Parfois, un personnage se blâmera à tort pour un événement passé. D’autres fois, les personnages ressentent un sentiment de remords pour la souffrance qu’ils ont causée. Dans un cas comme dans l’autre, la culpabilité conduit souvent les personnages à croire qu’ils sont indignes d’amour, de pardon ou d’opportunité. En un mot, ils se méprisent pour ce qu’ils ont fait ou dit.

Certains personnages sont accompagnés d’une présence fantomatique de chagrin personnel, souvent à la suite d’un décès ou d’une perte. Dans certains cas, le désespoir d’un personnage peut se mêler à la culpabilité (par exemple, avoir causé une mort accidentelle, un emploi ou un mariage perdus à cause d’un comportement négligent).
Dans d’autres cas, un personnage peut se trouver incapable de guérir de la perte d’un être cher ou avoir du mal à accepter le tournant difficile ou inattendu que sa vie a pris.

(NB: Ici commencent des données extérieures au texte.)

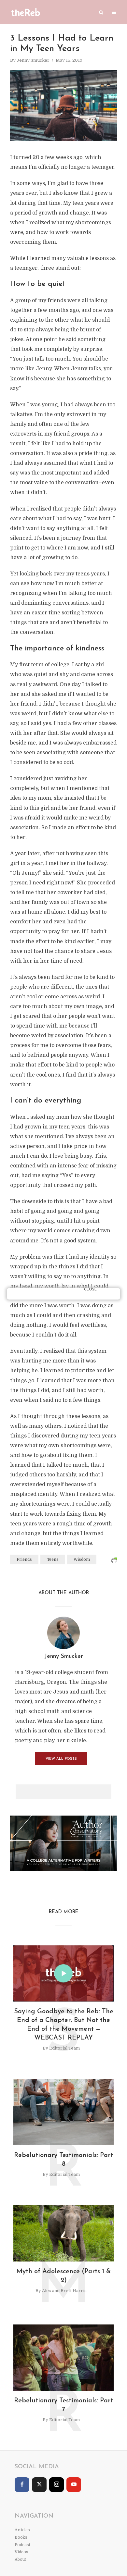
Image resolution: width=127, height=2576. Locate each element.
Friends (24, 1559)
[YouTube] (73, 2484)
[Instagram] (56, 2484)
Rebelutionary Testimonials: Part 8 (63, 2159)
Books (21, 2537)
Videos (21, 2552)
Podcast (22, 2545)
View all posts (61, 1759)
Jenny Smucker (33, 60)
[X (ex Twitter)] (39, 2484)
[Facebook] (22, 2484)
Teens (53, 1559)
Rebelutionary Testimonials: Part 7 (63, 2405)
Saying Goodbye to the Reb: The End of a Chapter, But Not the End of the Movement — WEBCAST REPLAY (63, 2024)
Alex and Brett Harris (64, 2290)
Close (90, 1289)
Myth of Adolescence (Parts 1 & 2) (63, 2276)
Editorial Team (64, 2048)
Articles (22, 2530)
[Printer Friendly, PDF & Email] (114, 1560)
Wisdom (82, 1559)
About (20, 2559)
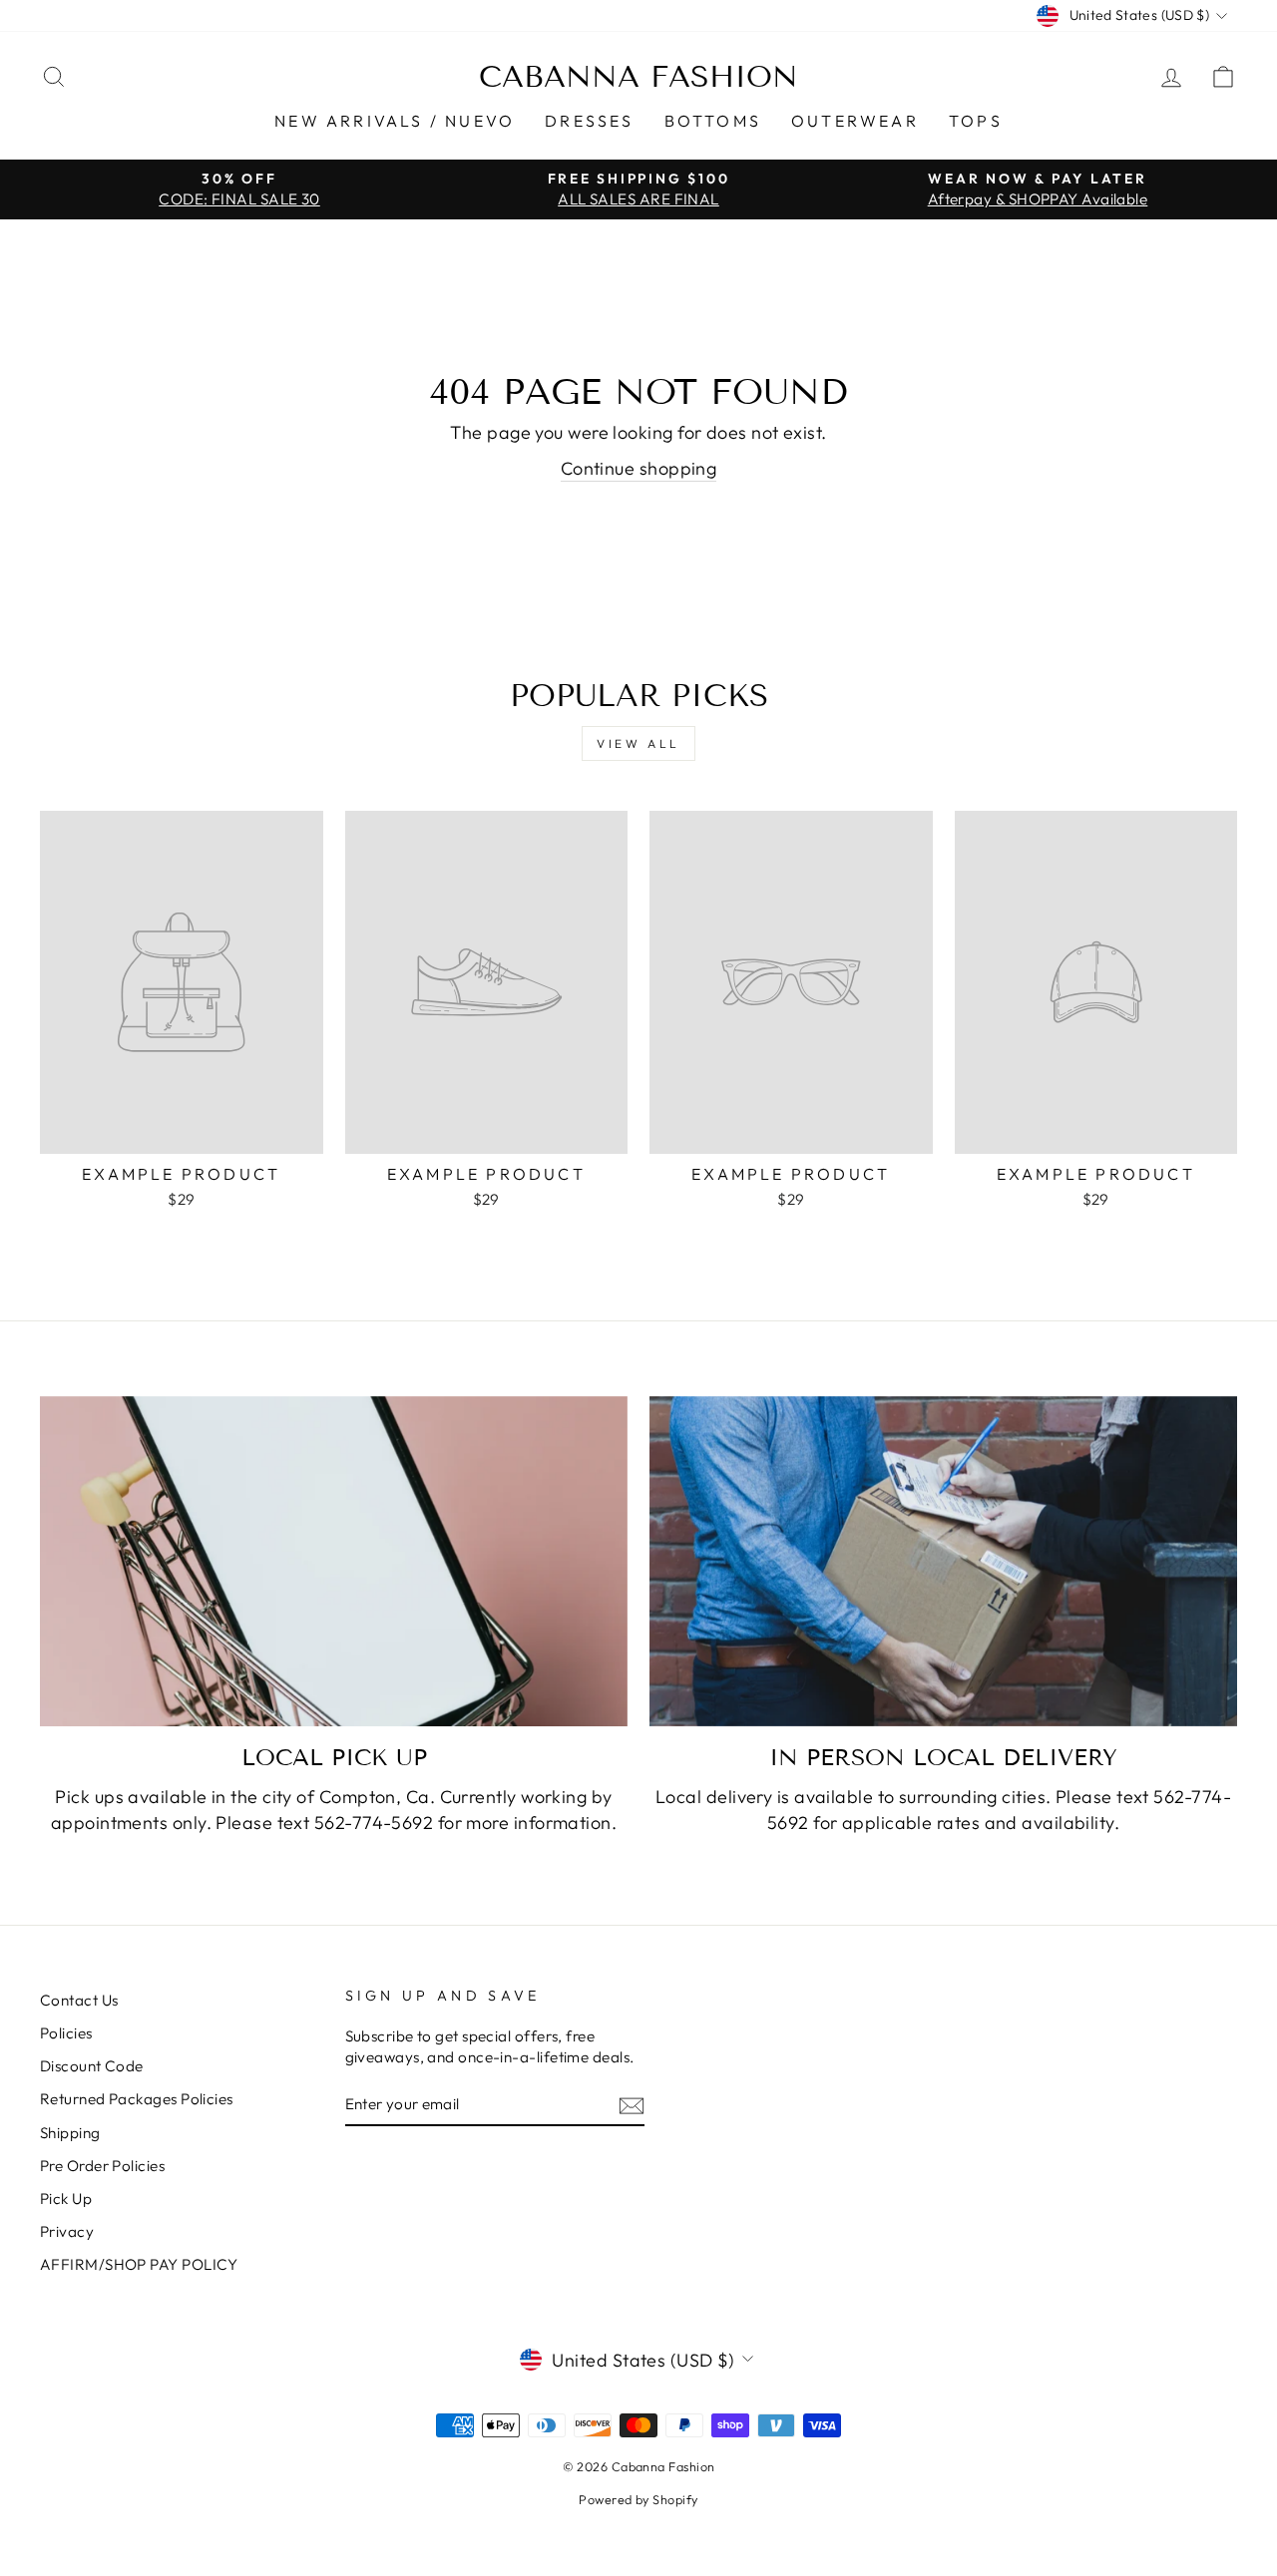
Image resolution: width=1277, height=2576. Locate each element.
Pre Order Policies (102, 2165)
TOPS (976, 121)
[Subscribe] (631, 2104)
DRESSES (589, 121)
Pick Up (66, 2198)
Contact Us (79, 2000)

Les personnages qui ont des griefs contre quelqu’un ou quelque chose sont convaincus d’avoir été lésés et ne peuvent pas pardonner ou oublier cette injustice réelle ou supposée. Un grief peut amener certains personnages à couver leur ressentiment, ce qui peut affecter leur attitude, leurs actions, leur vision du monde et leurs relations.

Il n’est pas rare que le ressenti d’injustice d’un personnage fasse appel à des sentiments de culpabilité ou de souffrance, de désespoir. Un personnage est souvent touché par plusieurs de ces blessures internes d’une manière ou d’une autre. Par exemple, il ou elle peuvent chercher à se venger du meurtre de leur enfant ou se lamenter de la perte d’un membre subie dans un accident de voiture alors qu’ils conduisaient en état d’ivresse.

Des blessures toutes simples

Il est vrai que ce qui nous hante n’a pas besoin d’être aussi horrifiant pour être efficace. Beaucoup d’entre nous vivent avec les cicatrices d’une enfance malheureuse, de relations amoureuses ratées, de la perte d’opportunités professionnelles convoitées ou de mots qu’il valait mieux ne pas prononcer.

Ces situations, parmi d’autres, peuvent également avoir un impact sur la façon dont vos personnages évoluent dans la vie. Les souvenirs difficiles de certains personnages sont une force qui les entraînent vers leur devenir, façonnant leurs objectifs, leurs motivations et leur évolution personnelle.

D’autres blessures internes peuvent simplement servir d’obstacle discret ou de source de tension discrète dans le périple de votre personnage pour trouver l’amour, réussir ou devenir la personne qu’il souhaite être.
Quoi qu’il en soit, ce qui hante un personnage ne fait pas nécessairement de lui ou d’elle une personne foncièrement négative ou malheureuse. Alors que certains personnages sont définis par leurs passés, d’autres ne sont hantés que lorsqu’ils sont placés dans des circonstances qui déclenchent des souvenirs malheureux.

Quelle que soit la façon dont les Backstories de vos personnages se manifestent sur la page, cet élément clé qui les caractérise mérite d’être pris en compte, non seulement pour le vaste impact qu’il peut avoir sur vos personnages et ce qu’il leur arrive, mais aussi pour le lien émotionnel qu’il peut créer avec les lecteurs et les lectrices.
Nous portons tous les blessures de la vie que nous avons menée. Et quelle que soit la façon dont nous gérons ces stigmates, ils nous font sans doute encore souffrir de temps en temps. Cette souffrance est quelque chose que nous partageons tous. Quelles que soient les sources variées de notre détresse ou les différences dans nos expériences de vie, nous partageons un même concept de souffrance. Ce n’est pas dans le détail propre à chaque récit et à chaque personnage que nous nous reconnaissons mais dans l’idée universelle de souffrance.

Il est important de garder à l’esprit ce rapprochement possible lors de l’élaboration du récit. Les personnages sont le cœur de l’intrigue. Si les lecteurs et les lectrices ne se soucient pas d’abord de nos personnages, ils ne s’intéresseront pas à nos histoires.
Il est donc essentiel d’encourager les lecteurs et lectrices à s’attacher à nos personnages, et ces traces de leur passé peuvent favoriser cette relation.